→ **Brief A**
Answer these questions using the fan comments about Citifield seating.
(i) According to the commenter who criticizes the seating capacity, what will the artificial scarcity drive up?
(ii) How many rows of blue seats were put in front of the business associate's season tickets?
(iii) What cannot be seen from the last two rows under the overhangs?
→ **Brief B**
Write the next part of the fan comments about Citifield seating, picking up after the final sentence shown.

→ **Document excerpt**
    I hope I turn out to be wrong, but from the looks of things, Citifield will be Suckyfield for altogether too much of the crowd, namely you and me.

  • Anonymous

    Everyone I know has been excoriating the Mets from the day the Citifield seating capacity was announced. The artificial scarcity will indeed drive up prices, and the real fan will be shut out while “brokers” make a fortune. This is a terrible decision they've made.
    I am fortunate to have a business associate with spectacular sason tickets, about the eighth row behind the plate, and he invites me out a couple of times a year. It kills me that every game, the five rows of cushy blue seats they crammed in front of him several years ago and sold to big-ticket corporations are almost completely empty. The utterly worthless ushers swoop down on anyone who tries to improve their lot, even late in the game when it's patently obvious the ticketholder isn't showing up. People can stand in the aisles for innings on end, swear, throw stuff and otherwise make your outing unpleasant with no interference, but if two teenagers sit in these empty seats in the eighth inning these jimholes are on them before the next pitch. It sucks that these tickets weren't offered for sale to real fans like my friend, and it sucks that they sit empty 75 games a year. But who ever thought for a minute that owners cared about fans?

  • Anonymous

    Actually, the beat will simply go on because even now the average Met fan is unable to get really good seats except for those evening games played in the cold month of April. Other than the upper deck, the choice of infield seats are those in the back rows of the loge and mezzanine or front rows and boxes near the foul poles.
    While overhangs offer protection from rain the architectural design cuts off some viewing of high fly balls for those sitting toward the back (not even the message board can be seen in the last two rows).
    I think the upper deck at Citi will be just as far away from the field as the current mezzanine seats are at Shea. There are no overhangs so each level is actually behind the other instead of partly over it. I suspect this will also place seats behind home plate further away from the field than Shea's mezzanine since this area is the closest point to the field as far as length is concerned.

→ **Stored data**
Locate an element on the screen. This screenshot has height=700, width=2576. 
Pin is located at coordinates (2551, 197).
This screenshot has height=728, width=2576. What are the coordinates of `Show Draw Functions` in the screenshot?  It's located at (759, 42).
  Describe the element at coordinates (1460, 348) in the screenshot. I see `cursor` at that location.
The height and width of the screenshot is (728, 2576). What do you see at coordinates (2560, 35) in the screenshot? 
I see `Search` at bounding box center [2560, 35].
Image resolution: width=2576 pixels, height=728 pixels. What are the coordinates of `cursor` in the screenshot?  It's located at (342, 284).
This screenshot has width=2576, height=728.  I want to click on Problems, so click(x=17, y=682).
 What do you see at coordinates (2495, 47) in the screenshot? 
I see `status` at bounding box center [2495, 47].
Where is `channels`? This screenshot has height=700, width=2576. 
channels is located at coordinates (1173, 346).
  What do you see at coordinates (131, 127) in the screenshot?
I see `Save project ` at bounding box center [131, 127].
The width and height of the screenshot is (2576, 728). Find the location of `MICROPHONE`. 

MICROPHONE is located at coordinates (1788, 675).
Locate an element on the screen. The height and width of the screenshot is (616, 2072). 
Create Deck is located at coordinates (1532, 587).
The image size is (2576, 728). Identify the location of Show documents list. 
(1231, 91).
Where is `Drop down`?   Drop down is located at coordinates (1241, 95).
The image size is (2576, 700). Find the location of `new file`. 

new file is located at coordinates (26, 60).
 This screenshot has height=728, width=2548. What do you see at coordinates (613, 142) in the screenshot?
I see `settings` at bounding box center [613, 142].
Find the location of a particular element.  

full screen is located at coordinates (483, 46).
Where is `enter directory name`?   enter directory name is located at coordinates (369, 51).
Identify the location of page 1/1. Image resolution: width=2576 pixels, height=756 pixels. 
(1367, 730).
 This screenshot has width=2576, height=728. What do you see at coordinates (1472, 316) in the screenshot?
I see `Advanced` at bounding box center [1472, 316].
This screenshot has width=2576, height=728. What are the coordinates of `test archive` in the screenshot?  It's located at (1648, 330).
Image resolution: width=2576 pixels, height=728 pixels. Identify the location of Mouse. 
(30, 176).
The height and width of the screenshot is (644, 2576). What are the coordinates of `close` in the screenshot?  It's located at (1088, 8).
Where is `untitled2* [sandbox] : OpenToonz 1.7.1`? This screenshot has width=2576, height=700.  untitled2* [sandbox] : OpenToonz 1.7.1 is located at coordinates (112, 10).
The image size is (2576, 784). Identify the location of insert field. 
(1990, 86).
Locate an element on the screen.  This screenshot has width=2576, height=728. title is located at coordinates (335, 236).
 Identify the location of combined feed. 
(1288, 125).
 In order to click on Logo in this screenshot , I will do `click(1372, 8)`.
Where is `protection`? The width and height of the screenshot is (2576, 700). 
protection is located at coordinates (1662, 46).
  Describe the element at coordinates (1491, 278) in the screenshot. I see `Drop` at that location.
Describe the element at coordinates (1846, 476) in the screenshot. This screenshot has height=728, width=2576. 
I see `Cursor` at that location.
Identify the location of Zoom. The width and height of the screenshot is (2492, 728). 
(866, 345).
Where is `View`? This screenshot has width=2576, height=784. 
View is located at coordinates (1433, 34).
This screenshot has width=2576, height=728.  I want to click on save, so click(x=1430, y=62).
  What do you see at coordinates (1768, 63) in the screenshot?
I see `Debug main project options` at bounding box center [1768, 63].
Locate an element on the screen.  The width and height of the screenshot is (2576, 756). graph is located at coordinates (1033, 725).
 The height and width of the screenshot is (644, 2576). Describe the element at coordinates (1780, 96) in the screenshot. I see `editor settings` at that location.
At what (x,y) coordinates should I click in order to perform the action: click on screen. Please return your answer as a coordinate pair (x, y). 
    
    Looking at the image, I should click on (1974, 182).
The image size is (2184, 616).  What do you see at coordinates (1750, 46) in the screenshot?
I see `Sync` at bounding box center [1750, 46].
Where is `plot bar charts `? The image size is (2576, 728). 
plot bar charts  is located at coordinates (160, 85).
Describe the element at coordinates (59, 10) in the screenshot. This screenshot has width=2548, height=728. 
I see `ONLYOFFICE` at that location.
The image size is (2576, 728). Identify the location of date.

→ **Task response A**
(i) Prices
(ii) Five rows
(iii) The message board

→ **Task response B**
    While Citi will be beautiful to look at, we will also be deprived of the spectacular view of Queens and Long Island lit up at night since it will be blocked by the multi-level bleachers and scoreboard.

  • Anonymous

    Scary good memory, Joe. Thanks for the detail.

  • Anonymous

    “The baseball intelligence of a given fan is in inverse proportion to the price paid for the ticket.” — Bill Veeck, the last owner who actually did care about the fans.

  • Anonymous

    In which case, save for a few value dates, we're all nimrods.

  • Anonymous

    True,
    But if we have to be nimrods, at least we're MET nimrods!

  • Anonymous

    Best slogan since The Magic Is Back.

  • Anonymous

    Been to many of the new retro ballparks and have managed, often in the first year or two of operation, to get pretty decent seats. Not behind home plate or anything but not out in the Ohio river either. Of course those were generally special trips, planned in advance and I wasn't too concerned with ticket price as it would likely be the only time I'd see the place. Also, these are smaller markets where the team may or may not have been a hot item, so who knows if it's comparable to Citi.
    We're probably in for some novelty years and higher demand than supply and, as one of the Anonymii pointed out, some less than choice locations. I'm hoping it will ease up at some point (though not at the expense of winning baseball) and that the new normal isn't altogether prohibitive in terms of price and seat location.

  • Anonymous

    I was sort of partial to “Bring Your Psychos to See Our Psychos.”